DataType Class

Helper class for handling the proper manipulation of supported column types (int, bool, string, etc.). Currently used with MLTable.convert_column_types(...) & from_delimited_files(...) for specifying which types to convert columns to. Different types are selected with DataType.from_(...)* methods.

Inheritance
builtins.object
DataType

Constructor

DataType()

Methods

to_bool

Configure conversion to bool. true_values & false_values must both be None or non-empty lists of, string else an error will be thrown.

to_datetime

Configure conversion to datetime.

to_float

Configure conversion to 64-bit float.

to_int

Configure conversion to 64-bit integer.

to_stream

Configure conversion to stream.

to_string

Configure conversion to string.

to_bool

Configure conversion to bool. true_values & false_values must both be None or non-empty lists of, string else an error will be thrown.

static to_bool(true_values: List[str] | None = None, false_values: List[str] | None = None, mismatch_as: str | None = None)

Parameters

true_values
list[str]
default value: None

List of values in dataset to designate as True. For example, ['1', 'yes'] will be replaced as [True, True]. The true_values need to be present in the dataset otherwise None will be returned for values not present.

false_values
list[str]
default value: None

List of values in dataset to designate as False. For example, ['0', 'no'] will be replaced as [False, False]. The false_values need to be present in the dataset otherwise None will be returned for values not present.

mismatch_as
Optional[str]
default value: None

How cast strings that are neither in true_values or false_values; 'true' casts all as True, 'false' as False, and 'error' will error instead of casting. Defaults to None which equal to 'error'.

to_datetime

Configure conversion to datetime.

static to_datetime(formats: str | List[str], date_constant: str | None = None)

Parameters

formats
str or list[str]
Required

Formats to try for datetime conversion. For example %d-%m-%Y for data in "day-month-year", and %Y-%m-%dT%H:%M:%S.%f for "combined date and time representation" according to ISO 8601.

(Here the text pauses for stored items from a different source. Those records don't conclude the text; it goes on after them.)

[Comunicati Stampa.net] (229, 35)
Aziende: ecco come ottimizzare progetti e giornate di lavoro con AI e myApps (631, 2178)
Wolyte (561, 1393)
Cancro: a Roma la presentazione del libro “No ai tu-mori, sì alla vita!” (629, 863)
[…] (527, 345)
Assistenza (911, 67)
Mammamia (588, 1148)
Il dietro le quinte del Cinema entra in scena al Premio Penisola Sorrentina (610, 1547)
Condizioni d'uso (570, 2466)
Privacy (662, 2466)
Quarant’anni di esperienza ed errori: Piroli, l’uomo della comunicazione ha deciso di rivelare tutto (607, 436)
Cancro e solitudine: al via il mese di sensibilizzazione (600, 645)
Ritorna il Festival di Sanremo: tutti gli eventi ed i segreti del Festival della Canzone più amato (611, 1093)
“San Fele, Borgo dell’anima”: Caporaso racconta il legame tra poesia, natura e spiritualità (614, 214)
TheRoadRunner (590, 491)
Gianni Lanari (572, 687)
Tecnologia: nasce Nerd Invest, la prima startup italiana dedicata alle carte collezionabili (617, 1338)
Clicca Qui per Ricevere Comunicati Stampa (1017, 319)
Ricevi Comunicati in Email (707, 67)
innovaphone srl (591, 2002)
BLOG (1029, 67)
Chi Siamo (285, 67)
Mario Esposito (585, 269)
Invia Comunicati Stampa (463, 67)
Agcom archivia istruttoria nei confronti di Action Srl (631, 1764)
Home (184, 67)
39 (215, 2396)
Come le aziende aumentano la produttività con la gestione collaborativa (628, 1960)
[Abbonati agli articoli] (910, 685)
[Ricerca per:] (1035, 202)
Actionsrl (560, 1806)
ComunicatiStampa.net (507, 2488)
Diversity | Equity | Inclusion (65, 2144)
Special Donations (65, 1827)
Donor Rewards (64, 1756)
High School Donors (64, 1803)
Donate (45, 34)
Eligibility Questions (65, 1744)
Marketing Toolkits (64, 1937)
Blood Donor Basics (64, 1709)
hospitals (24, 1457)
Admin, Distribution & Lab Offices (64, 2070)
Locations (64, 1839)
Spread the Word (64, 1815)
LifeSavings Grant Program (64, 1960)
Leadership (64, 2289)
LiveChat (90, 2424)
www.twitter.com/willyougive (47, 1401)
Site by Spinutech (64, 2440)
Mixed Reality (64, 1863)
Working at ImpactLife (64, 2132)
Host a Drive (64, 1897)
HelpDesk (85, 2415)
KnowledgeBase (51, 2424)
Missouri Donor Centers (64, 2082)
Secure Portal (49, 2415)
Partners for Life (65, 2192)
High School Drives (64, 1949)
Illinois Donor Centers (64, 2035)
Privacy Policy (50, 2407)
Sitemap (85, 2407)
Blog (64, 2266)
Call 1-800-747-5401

  • %Y: Year with 4 digits

  • %y: Year with 2 digits

  • %m: Month in digits

  • %b: Month represented by its abbreviated name in 3 letters, like Aug

  • %B: Month represented by its full name, like August

  • %d: Day in digits

  • %H: Hour as represented in 24-hour clock time

  • %I: Hour as represented in 12-hour clock time

  • %M: Minute in 2 digits

  • %S: Second in 2 digits

  • %f: Microsecond

  • %p: AM/PM designator

  • %z: Timezone, for example: -0700

date_constant
Optional[str]
default value: None

If the column contains only time values, a date to apply to the resulting DateTime.

to_float

Configure conversion to 64-bit float.

static to_float()

to_int

Configure conversion to 64-bit integer.

static to_int()

to_stream

Configure conversion to stream.

static to_stream()

to_string

Configure conversion to string.

static to_string()